2. **Read pages with `reader`** — it tries Firefox Reader View for clean article extraction, then falls back to converting the raw page HTML to Markdown via Turndown. Most pages work without extra options.
3. **Add `--wait-until=complete`** for JS-heavy pages, SPAs, or pages that load content dynamically.
4. **Use `exec`** when you need targeted data extraction via JavaScript rather than full page content.
5. **Use `screenshot`** when visual layout, charts, or rendering state matters.
6. **Increase timeouts** — start at `15`, go to `30` for slow sites. The default `10` is often too tight for real-world pages.
7. **Cite URLs** when summarizing web research.

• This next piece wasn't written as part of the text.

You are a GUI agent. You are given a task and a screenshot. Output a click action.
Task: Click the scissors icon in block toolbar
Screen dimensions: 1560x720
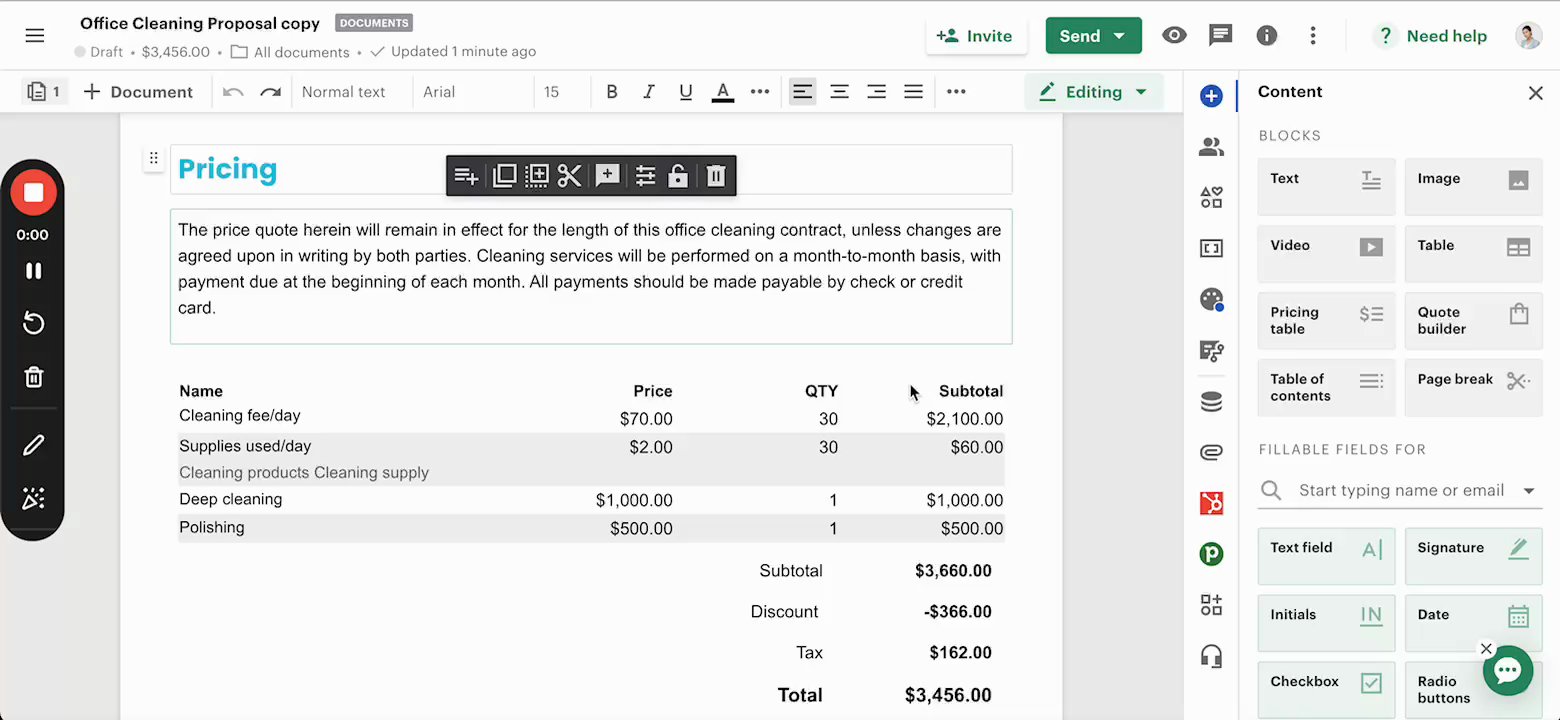pos(570,176)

Distinguish search snippets from verified page content.
## Error Handling
| Error | Fix |
| ----- | --- |
| `TIMEOUT` | Increase `--timeout` (in seconds), add `--wait-until=complete`, or use `--wait-js` |
| `USAGE_ERROR` | Check arg order: `glimpse <command> <url>`, search is `glimpse search "query"` |
| Thin/empty content | Try `--wait-until=complete`, `--no-reader`, or targeted `exec` |
| Search auth errors | Kagi token is configured via `~/.config/glimpse/config.json` or `KAGI_TOKEN` env |